Kenya misses out on IMF food relief billions to help vulnerable countries cope with food shortages and rising costs.
The International Monetary Fund (IMF) determined this week that Kenya will not be eligible for emergency loans to help vulnerable nations deal with food shortages and increased expenses brought on by Russia’s war in Ukraine.
According to the IMF, the new Food Shock Window will be accessible through its current Rapid Credit Facility and Rapid Financing Instrument programs for a full calendar year.
It will be for countries with “urgent balance of payment needs” and that “are suffering from acute food insecurity, a sharp food imports shock, or from a cereals export shock.”
The IMF’s announcement did not mention any specific countries that would be eligible for the low-condition emergency loans under the new window.

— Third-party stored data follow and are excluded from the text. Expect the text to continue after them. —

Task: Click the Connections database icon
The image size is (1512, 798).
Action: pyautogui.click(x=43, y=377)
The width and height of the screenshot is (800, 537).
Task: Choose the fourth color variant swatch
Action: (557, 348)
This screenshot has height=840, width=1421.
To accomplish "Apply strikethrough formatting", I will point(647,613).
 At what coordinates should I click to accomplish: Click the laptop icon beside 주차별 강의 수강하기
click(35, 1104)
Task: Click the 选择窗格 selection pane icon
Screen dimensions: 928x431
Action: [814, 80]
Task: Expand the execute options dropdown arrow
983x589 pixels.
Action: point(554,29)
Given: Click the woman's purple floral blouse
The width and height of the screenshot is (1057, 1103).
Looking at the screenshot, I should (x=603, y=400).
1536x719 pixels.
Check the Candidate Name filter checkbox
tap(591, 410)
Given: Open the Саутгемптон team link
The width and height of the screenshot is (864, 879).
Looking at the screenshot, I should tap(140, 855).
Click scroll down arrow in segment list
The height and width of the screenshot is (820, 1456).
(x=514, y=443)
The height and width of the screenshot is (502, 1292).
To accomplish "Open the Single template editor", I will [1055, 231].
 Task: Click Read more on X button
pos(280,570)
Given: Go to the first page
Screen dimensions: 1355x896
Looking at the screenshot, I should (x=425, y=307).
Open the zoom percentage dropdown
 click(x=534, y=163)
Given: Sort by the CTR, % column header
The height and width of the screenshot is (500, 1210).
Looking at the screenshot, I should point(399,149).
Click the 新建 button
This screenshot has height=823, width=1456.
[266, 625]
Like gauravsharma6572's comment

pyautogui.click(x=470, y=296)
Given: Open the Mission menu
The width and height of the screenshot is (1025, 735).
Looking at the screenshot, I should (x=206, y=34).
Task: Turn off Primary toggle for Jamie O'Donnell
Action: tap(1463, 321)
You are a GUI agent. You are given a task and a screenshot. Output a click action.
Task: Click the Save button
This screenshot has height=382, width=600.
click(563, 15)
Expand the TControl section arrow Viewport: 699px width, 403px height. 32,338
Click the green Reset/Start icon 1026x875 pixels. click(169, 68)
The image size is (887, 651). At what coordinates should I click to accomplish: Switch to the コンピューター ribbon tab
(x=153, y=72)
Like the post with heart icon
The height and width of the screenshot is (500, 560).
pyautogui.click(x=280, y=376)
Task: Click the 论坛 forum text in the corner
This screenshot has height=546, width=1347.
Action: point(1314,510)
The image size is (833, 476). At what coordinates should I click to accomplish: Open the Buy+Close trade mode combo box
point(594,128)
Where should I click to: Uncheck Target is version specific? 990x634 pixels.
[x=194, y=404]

However, according to a local publication, Kenya, which is battling high inflation pressures from a surge in food and consumer prices, is excluded from the facility, which will be a blow to the new government’s efforts to address food insecurity.
In an interview on Thursday, an IMF representative stated that Kenya is one of the estimated more than 25 Sub-Saharan African countries that have been severely impacted by global food shocks and fulfill the requirements for the Global Food Shocks Window.
The spokeswoman did say that the effort is being developed to “address to important needs and to supplement the existing toolbox of the IMF.”
“As such, countries already engaged with the IMF through active borrowing programmes that are on track – like Kenya has, with its economic programme supported by the arrangements under the Extended Fund Facility (EFF) and Extended Credit Facility (ECF) – would not qualify to use the new facility,” the spokesperson said.
The IMF stated that Kenya will be able to request for more access to funding under its current loan programs.
Kenya has a 38-month loan arrangement with the IMF, which was worth $2.34 billion (Sh282.1 billion) when it was approved in April 2021.
“Financing needs for those countries should be addressed within the framework of their existing programmes, including through augmentation where relevant,” said the IMF spokesperson.
With the new emergency food shock financing, the IMF aims to try to ease war-induced shortages that are fast becoming the worst food security crisis since at least the 2007-2008 global financial meltdown, leaving the lives and livelihoods of 345 million people in immediate danger and a $9 billion (Sh108 billion) increase in import bills for the most exposed countries.
“For some time now, the combination of climate shocks, the pandemic, and regional conflicts has disrupted food production and distribution, driving up the cost of feeding people and families,” IMF Managing Director Kristalina Georgieva said in a statement.